The invention discloses a method for optimizing the optimal operating state of communication equipment under a 5G base station. The communication equipment under the 5G base station is divided into communication equipment in a non-real-time update state and a communication device in a real-time update state; for communication in the non-real-time update state Equipment, with known time slot, power supply and uncontrollable parameter group, construct an optimization problem and solve it, and realize the optimization of the operation state of communication equipment under 5G base station according to the solution results; Only at any time slot can the power supply and uncontrollable parameters be obtained; by constructing the Markov decision process, and then finding the optimal strategy of the Markov decision process, according to the optimal strategy, the operation state optimization of the communication equipment under the 5G base station is realized . The present invention simultaneously aims at real-time and non-real-time updating of communication devices in two different operating states, so that the overall performance in the entire operating process can be optimal.
Description
技术领域technical field
本发明涉及网络通信领域,具体涉及一种5G基站下通信设备最佳运行状态的优化方法。

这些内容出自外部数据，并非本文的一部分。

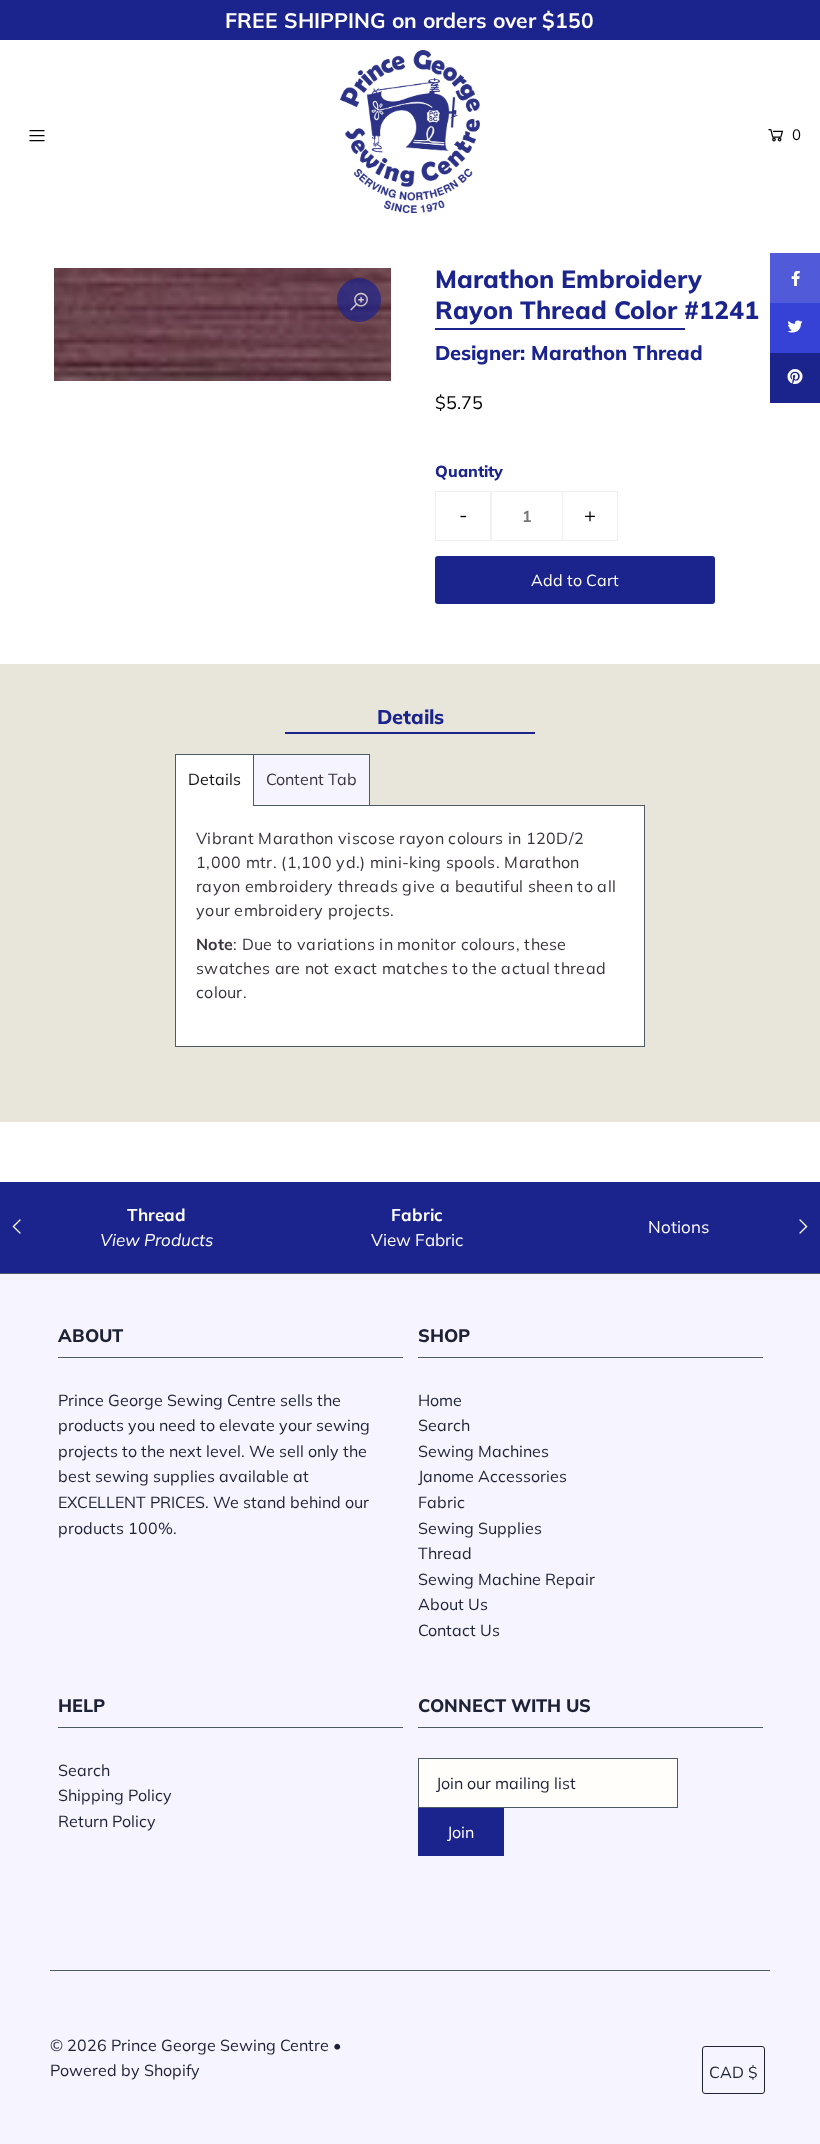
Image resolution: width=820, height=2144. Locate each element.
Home (440, 1400)
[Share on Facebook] (795, 278)
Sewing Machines (483, 1451)
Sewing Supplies (480, 1528)
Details (214, 779)
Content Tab (311, 779)
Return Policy (107, 1821)
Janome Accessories (492, 1476)
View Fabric (417, 1239)
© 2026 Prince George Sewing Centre (189, 2045)
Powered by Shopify (125, 2070)
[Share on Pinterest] (795, 378)
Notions (678, 1226)
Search (444, 1425)
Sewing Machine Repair (506, 1579)
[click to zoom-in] (359, 300)
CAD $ (733, 2072)
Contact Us (459, 1630)
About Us (453, 1604)
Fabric (441, 1502)
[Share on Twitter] (795, 328)
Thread (445, 1553)
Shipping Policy (115, 1795)
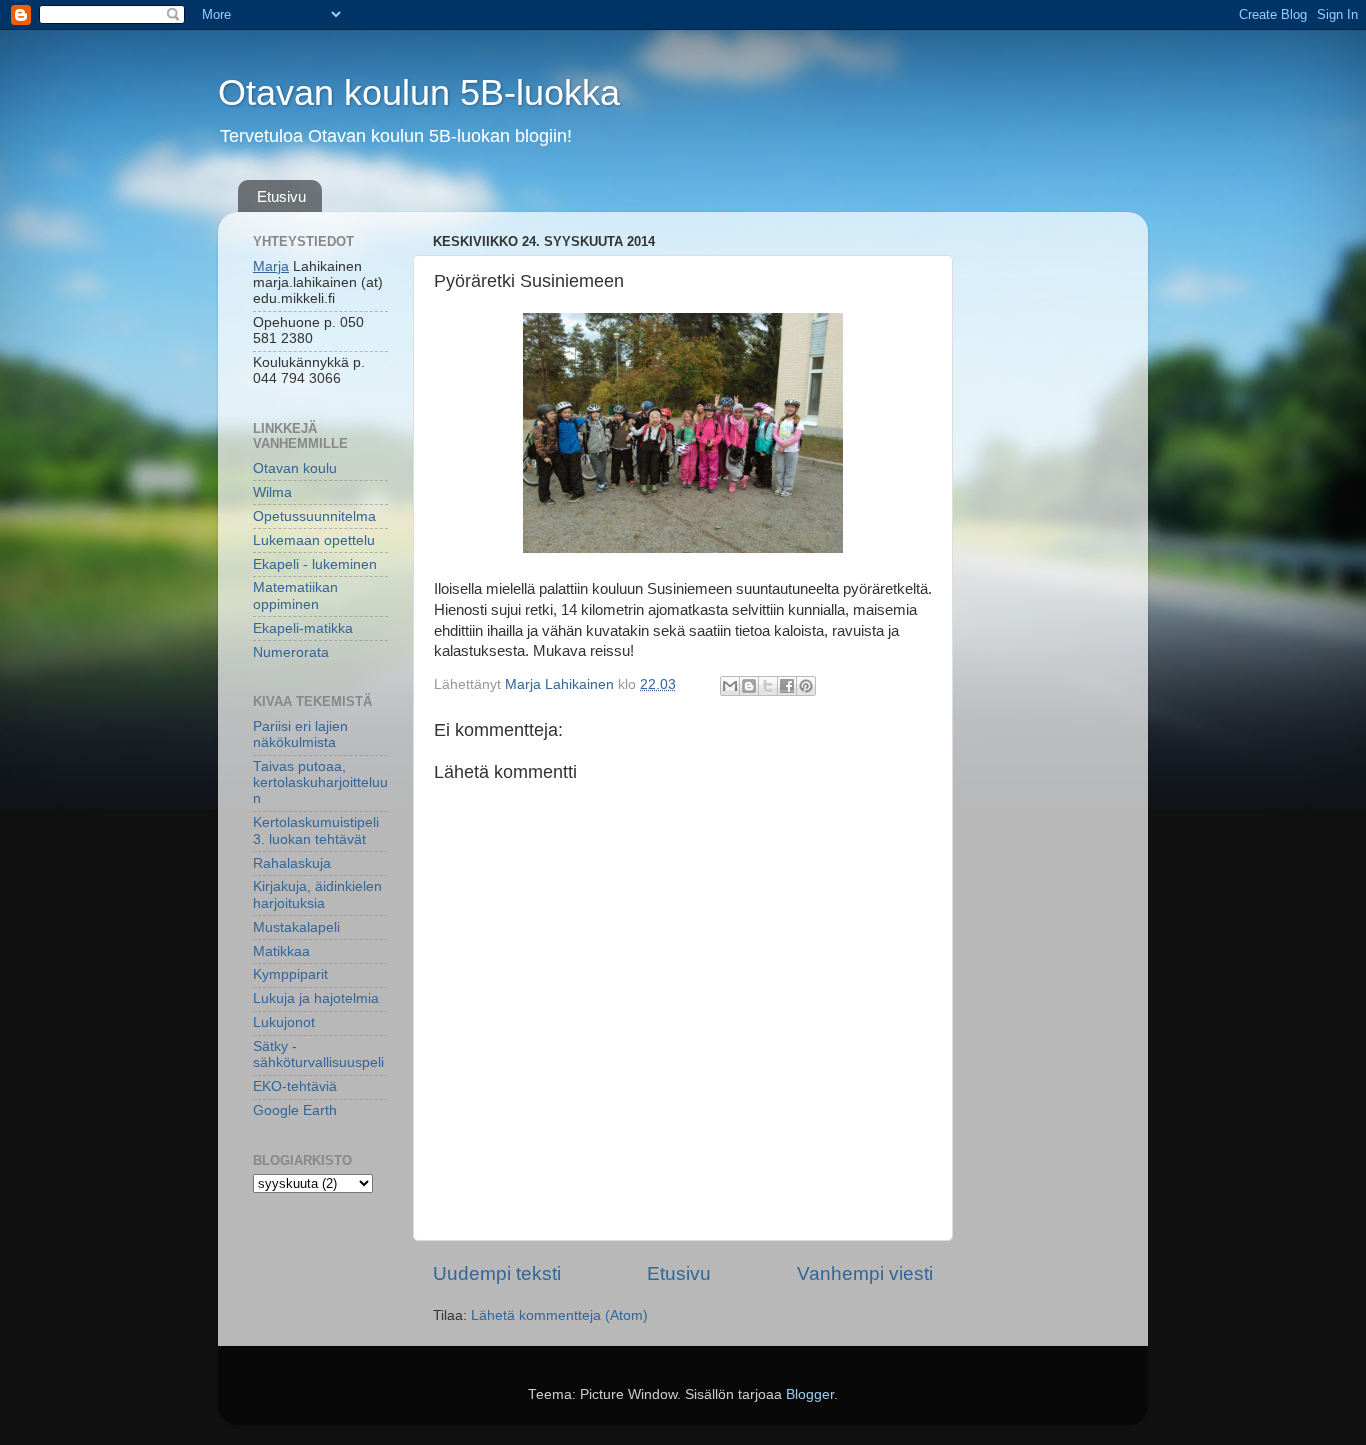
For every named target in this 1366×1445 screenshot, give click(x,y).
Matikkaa (281, 951)
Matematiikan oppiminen (295, 595)
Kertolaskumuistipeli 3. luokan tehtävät (316, 830)
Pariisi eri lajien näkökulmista (300, 734)
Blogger (810, 1394)
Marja (271, 266)
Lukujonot (284, 1022)
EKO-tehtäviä (295, 1086)
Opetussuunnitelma (314, 516)
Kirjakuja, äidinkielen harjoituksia (317, 894)
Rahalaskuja (292, 863)
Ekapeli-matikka (303, 628)
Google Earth (295, 1110)
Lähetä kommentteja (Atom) (559, 1315)
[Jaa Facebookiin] (787, 686)
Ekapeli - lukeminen (315, 564)
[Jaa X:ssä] (768, 686)
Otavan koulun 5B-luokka (419, 92)
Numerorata (291, 652)
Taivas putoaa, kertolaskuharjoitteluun (320, 782)
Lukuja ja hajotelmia (316, 998)
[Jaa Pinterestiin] (806, 686)
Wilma (272, 492)
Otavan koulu (295, 468)
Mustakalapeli (296, 927)
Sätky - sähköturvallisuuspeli (318, 1054)
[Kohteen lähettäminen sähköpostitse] (730, 686)
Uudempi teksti (497, 1273)
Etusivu (281, 196)
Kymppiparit (290, 974)
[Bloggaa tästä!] (749, 686)
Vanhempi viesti (865, 1273)
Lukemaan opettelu (314, 540)
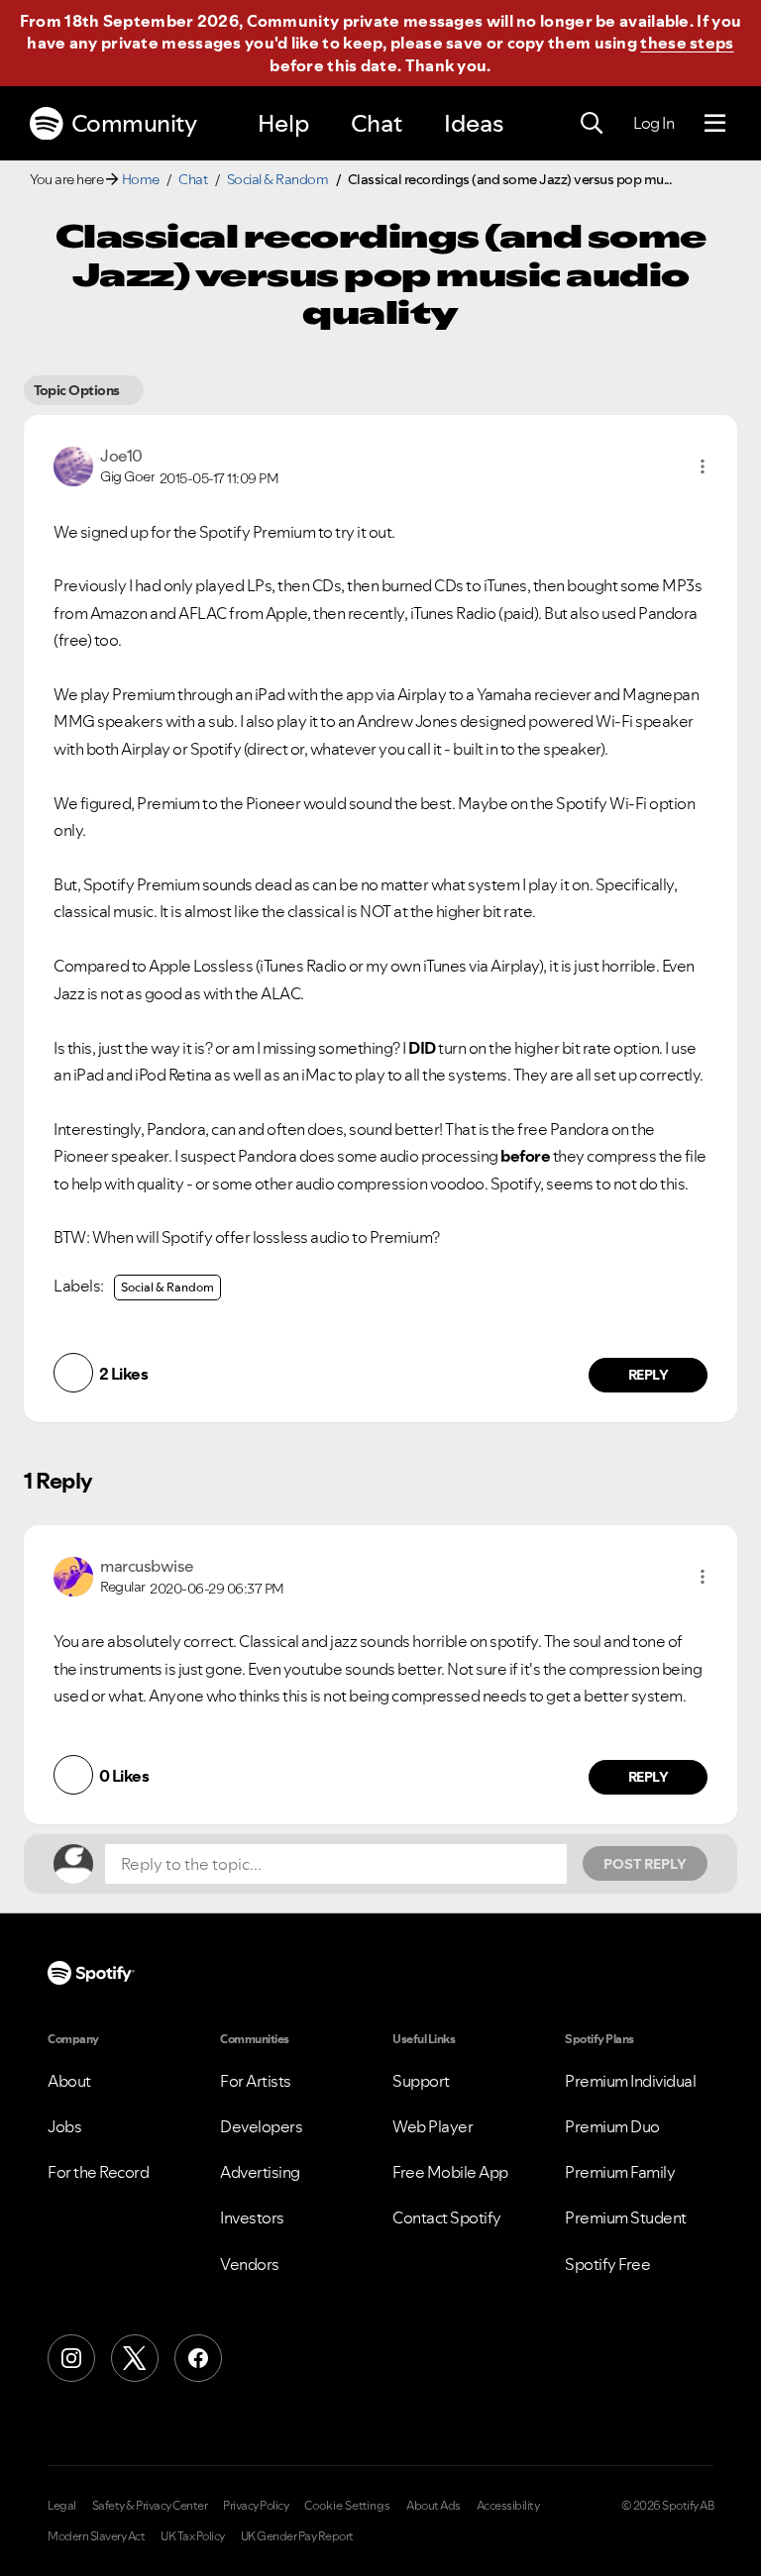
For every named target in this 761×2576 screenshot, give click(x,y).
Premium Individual (630, 2081)
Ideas (473, 123)
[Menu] (715, 124)
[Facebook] (198, 2358)
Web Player (432, 2126)
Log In (653, 123)
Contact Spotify (446, 2217)
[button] (702, 466)
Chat (376, 123)
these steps (686, 42)
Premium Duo (612, 2126)
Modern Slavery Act (96, 2536)
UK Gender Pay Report (297, 2536)
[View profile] (73, 464)
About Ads (433, 2506)
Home (141, 179)
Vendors (249, 2264)
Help (283, 123)
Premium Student (626, 2217)
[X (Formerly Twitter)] (135, 2358)
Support (421, 2081)
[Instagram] (71, 2358)
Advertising (260, 2172)
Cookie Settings (347, 2506)
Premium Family (620, 2172)
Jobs (64, 2126)
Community (134, 123)
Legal (62, 2506)
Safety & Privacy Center (150, 2506)
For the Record (98, 2172)
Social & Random (278, 179)
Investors (252, 2217)
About (69, 2081)
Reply (648, 1375)
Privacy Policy (255, 2506)
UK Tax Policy (193, 2536)
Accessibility (508, 2506)
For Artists (255, 2081)
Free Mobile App (450, 2172)
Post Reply (645, 1864)
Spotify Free (607, 2264)
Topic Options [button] (77, 390)
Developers (261, 2126)
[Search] (591, 124)
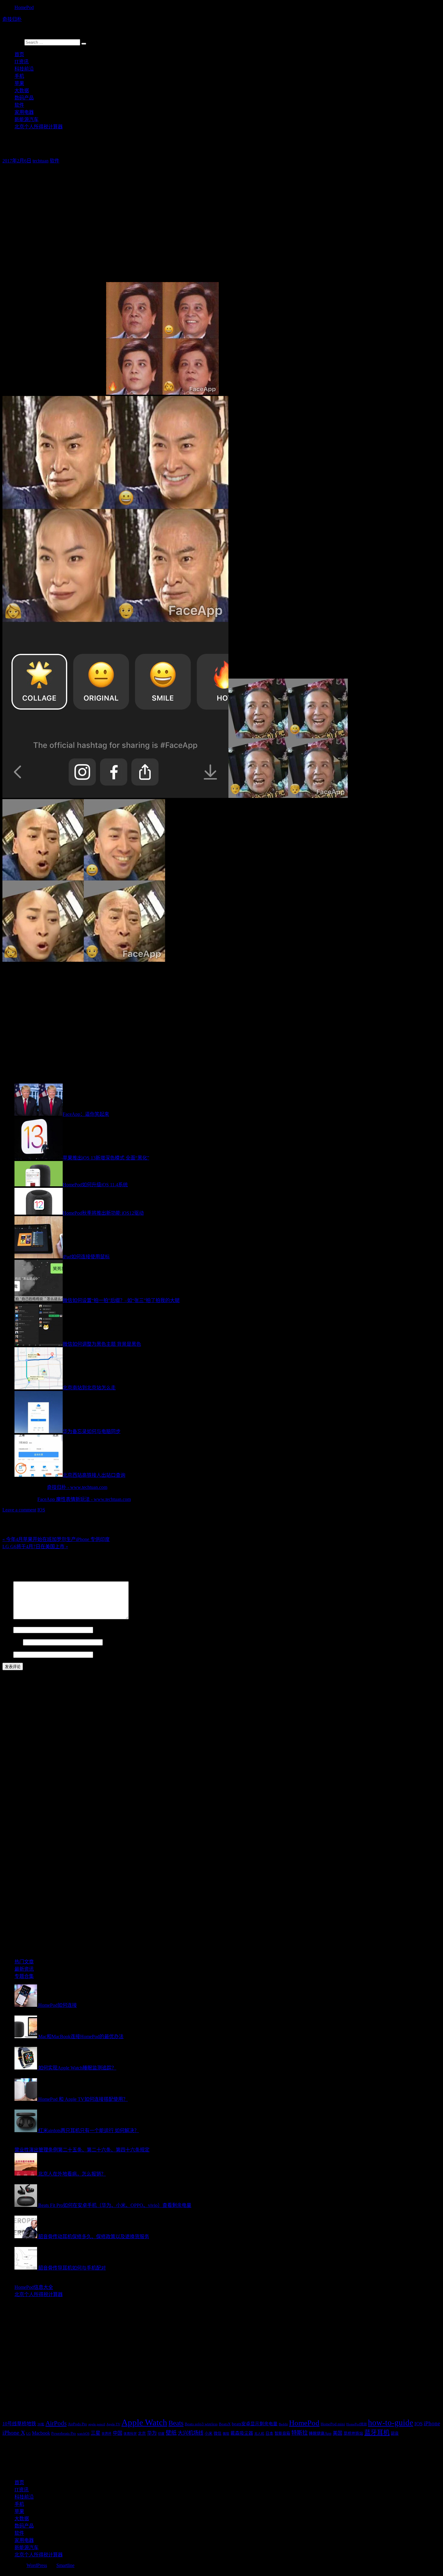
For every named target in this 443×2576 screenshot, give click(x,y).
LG (28, 2433)
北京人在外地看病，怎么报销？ (72, 2173)
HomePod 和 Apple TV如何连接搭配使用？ (83, 2099)
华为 (152, 2433)
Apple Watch (144, 2422)
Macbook (41, 2433)
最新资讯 (24, 1969)
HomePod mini (333, 2424)
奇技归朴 (12, 19)
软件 (19, 105)
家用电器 (24, 112)
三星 (95, 2433)
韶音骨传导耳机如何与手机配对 (72, 2267)
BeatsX (225, 2424)
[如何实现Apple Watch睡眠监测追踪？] (26, 2067)
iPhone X (13, 2432)
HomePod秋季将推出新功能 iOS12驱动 (103, 1213)
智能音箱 (282, 2433)
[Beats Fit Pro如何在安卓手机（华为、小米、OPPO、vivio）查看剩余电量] (26, 2205)
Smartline (65, 2565)
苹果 (19, 83)
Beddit (283, 2424)
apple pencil (96, 2424)
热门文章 (24, 1961)
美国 (337, 2433)
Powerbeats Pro (63, 2433)
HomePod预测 (356, 2424)
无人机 (259, 2433)
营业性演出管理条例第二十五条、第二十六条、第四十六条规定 (81, 2149)
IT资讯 (21, 61)
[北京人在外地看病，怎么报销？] (26, 2173)
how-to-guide (390, 2422)
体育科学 (130, 2433)
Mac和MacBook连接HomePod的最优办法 (81, 2036)
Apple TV (113, 2424)
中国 (117, 2433)
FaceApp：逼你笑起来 (86, 1114)
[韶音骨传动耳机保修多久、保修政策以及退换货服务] (26, 2236)
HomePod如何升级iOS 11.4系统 (95, 1184)
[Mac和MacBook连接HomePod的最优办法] (26, 2036)
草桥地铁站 (353, 2433)
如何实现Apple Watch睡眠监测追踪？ (77, 2067)
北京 (142, 2433)
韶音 (395, 2433)
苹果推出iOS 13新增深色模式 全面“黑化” (106, 1157)
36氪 (40, 2424)
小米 (208, 2433)
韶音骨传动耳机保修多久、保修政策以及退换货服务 (93, 2236)
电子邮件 (12, 1642)
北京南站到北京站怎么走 (89, 1387)
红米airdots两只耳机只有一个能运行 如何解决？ (88, 2130)
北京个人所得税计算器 (38, 126)
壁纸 (171, 2433)
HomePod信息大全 (33, 2287)
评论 (7, 1617)
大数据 (21, 90)
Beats (176, 2423)
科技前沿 (24, 68)
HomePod (24, 7)
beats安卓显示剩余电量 (255, 2423)
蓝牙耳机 (377, 2432)
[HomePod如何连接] (26, 2005)
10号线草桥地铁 (19, 2423)
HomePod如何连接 (57, 2005)
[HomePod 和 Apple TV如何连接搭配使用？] (26, 2099)
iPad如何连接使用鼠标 (86, 1256)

The invention relates to the field of network communication, in particular to a method for optimizing the optimal operating state of communication equipment under a 5G base station.
背景技术Background technique
传统的通信机制在执行的过程中往往默认设备具有足够多的能量执行相应的操作,并没有考虑设备的能量因素。而当设备贮能能力弱,加上供电量不确定性,传统的通信机制会增加设备断电的风险。The traditional communication mechanism often assumes that the device has enough energy to perform the corresponding operation in the process of execution, and does not consider the energy factor of the device. When the energy storage capacity of the equipment is weak, coupled with the uncertainty of the power supply, the traditional communication mechanism will increase the risk of equipment power failure.
针对上述问题,本申请将研究能量采集感知通信机制设计,即依据设备存储和供电能量的变化而动态调整通信过程和相关参数。根据不同设备的供电特性、设备贮能特性以及数据产生特性选择合适的建模方式和分析方法:对于供电量可控(比如使用专有的能量源对设备进行供电)、设备贮能量已知、数据产生量可预测的设备,在线下使用已知的信息对设备通信过程进行模拟,结合服务场景特性和相关性能指标,构造适合的数学模型,利用数学工具对通信过程进行优化;而对于某些信息不可控、不可预测的设备,借助马尔科夫决策过程等模型,利用动态规划等算法在通信过程中实时优化设备的操作步骤和能量管理。In view of the above problems, this application will study the design of the energy harvesting sensing communication mechanism, that is, the communication process and related parameters are dynamically adjusted according to the changes of device storage and power supply energy. According to the power supply characteristics, equipment energy storage characteristics and data generation characteristics of different equipment, select appropriate modeling methods and analysis methods: for controllable power supply (such as using a dedicated energy source to power equipment), equipment storage energy is known, For devices with predictable data generation, use known information offline to simulate the communication process of the device, combine the characteristics of service scenarios and related performance indicators, construct a suitable mathematical model, and use mathematical tools to optimize the communication process; For equipment with uncontrollable and unpredictable information, with the help of models such as Markov decision process, algorithms such as dynamic programming are used to optimize the operation steps and energy management of the equipment in real time during the communication process.
发明内容SUMMARY OF THE INVENTION
本发明针对现有技术的不足,提供了一种5G基站下通信设备最佳运行状态的优化方法。Aiming at the deficiencies of the prior art, the present invention provides an optimization method for the best operating state of communication equipment under a 5G base station.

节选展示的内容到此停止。